Bilosome-based delivery systems demonstrate remarkable versatility across multiple non-invasive administration routes. Surface-modification of bilosomes enhance cell surface receptor identification and ligand detection to allow for improved targeting efficiency and drug delivery to a diverse number of pathologies (Nayak et al., 2023; Priya et al., 2023; Mitrović et al., 2025). In oral drug delivery, bilosomes protect encapsulated agents from gastrointestinal deposition and enhance intestinal absorption (Aburahma, 2016; Nayak et al., 2023; Mitrović et al., 2025). For oral vaccines, bilosomes facilitate efficient antigen uptake via Peyer’s patches, leading to robust mucosal and systemic immune responses, with efficacy demonstrated in preclinical and early clinical studies (Wilkhu et al., 2013; Shukla et al., 2016). For transdermal administration, the ultra-deformable properties of bilosomes allow traversal of the stratum corneum, significantly improving skin penetration and drug deposition (Nayak et al., 2023; Mitrović et al., 2025). In ocular applications, bilosomes enhance corneal permeation, prolong retention time, and improve stability, resulting in better therapeutic availability for ophthalmic conditions (Nayak et al., 2023; Rajbhar et al., 2025). Intranasally, bilosomes protect encapsulated agents from enzymatic degradation, increase mucosal adhesion, and facilitate direct nose-to-brain transport, offering a promising strategy for CNS-targeted therapies and vaccines (Mitrović et al., 2025).
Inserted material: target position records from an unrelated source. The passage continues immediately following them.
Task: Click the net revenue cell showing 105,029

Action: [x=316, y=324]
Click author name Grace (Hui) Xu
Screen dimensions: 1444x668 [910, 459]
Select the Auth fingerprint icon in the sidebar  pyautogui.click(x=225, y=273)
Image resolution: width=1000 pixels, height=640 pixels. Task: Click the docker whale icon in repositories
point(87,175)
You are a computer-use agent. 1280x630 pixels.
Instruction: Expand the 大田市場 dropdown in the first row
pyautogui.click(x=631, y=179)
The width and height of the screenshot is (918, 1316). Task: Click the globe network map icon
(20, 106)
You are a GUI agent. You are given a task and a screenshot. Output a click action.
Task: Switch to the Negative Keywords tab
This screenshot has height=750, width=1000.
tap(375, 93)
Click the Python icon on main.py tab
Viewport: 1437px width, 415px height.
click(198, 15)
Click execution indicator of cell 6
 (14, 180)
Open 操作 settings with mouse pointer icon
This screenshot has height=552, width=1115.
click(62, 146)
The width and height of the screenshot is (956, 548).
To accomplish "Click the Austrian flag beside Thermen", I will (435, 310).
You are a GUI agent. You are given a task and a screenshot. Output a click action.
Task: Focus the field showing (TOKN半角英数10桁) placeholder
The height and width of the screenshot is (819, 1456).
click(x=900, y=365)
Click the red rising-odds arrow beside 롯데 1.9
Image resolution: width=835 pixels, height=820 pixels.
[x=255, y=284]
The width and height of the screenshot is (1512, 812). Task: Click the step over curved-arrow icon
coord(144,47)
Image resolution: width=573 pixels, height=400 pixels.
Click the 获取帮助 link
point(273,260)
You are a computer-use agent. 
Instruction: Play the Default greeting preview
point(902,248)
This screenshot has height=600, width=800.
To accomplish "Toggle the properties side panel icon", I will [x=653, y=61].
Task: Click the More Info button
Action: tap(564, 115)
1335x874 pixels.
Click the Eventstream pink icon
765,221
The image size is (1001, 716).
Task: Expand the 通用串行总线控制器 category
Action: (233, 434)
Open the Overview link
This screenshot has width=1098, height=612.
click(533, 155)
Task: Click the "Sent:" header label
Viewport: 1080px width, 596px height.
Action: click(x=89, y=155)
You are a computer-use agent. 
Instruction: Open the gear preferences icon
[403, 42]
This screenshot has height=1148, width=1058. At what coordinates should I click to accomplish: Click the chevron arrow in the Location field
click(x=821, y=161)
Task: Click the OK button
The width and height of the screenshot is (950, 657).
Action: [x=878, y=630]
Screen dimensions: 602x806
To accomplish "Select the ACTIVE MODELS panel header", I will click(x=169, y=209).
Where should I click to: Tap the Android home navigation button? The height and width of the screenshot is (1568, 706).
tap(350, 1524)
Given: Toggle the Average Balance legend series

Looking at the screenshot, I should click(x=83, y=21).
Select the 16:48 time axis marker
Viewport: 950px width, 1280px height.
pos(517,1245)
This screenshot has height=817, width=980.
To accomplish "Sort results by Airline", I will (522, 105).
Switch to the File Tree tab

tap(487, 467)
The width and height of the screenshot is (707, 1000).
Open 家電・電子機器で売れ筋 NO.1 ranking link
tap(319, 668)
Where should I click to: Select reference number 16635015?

In the context of hepatobiliary diseases, bilosome-based formulations have shown promise in improving the delivery and therapeutic efficacy of agents such as daclatasvir, sofosbuvir, silymarin, and pitavastatin, as well as bioactive polysaccharides th anti-hepatocarcinogenic activity (Matloub et al., 2018; Joseph Naguib et al., 2020; El-Nabarawi et al., 2021). Studies demonstrate that bilosome encapsulation can enhance hepatic targeting, increase drug bioavailability in the liver, and improve pharmacodynamic outcomes in models hepatitis C and hepatocellular carcinoma (Matloub et al., 2018; Joseph Naguib et al., 2020; El-Nabarawi et al., 2021).

Recent advancements include probilosomes and surface-modified bilosomes, which offer improved targeting specificity, formulation stability, and delivery efficiency (Nayak et al., 2023; Rajbhar et al., 2025). These platforms enable incorporation of targeting ligands, including antibodies, carbohydrates or peptides to optimize tissue-specific uptake and therapeutic outcomes (Nayak et al., 2023; Priya et al., 2023; Mitrović et al., 2025; Rajbhar et al., 2025). Polymer coatings such as the positively charged chitosan interact with the negatively charged surface of the bilosome to improve mucoadhesion and protect the vesicles in the gastrointestinal environment (Nayak et al., 2023; Priya et al., 2023; Mitrović et al., 2025). Polyethylene glycol integration increases circulation time and reduces immune recognition while also improving the ability to bypass the first-pass effect and avoid rapid metabolism (Figure 5) (Nayak et al., 2023; Mitrović et al., 2025).

While no bilosome-based therapies have yet received regulatory approval for clinical use, ongoing research is addressing formulation optimization, large-scale manufacturing, and long-term safety. These efforts aim to facilitate clinical translation and expand therapeutic options for diverse diseases.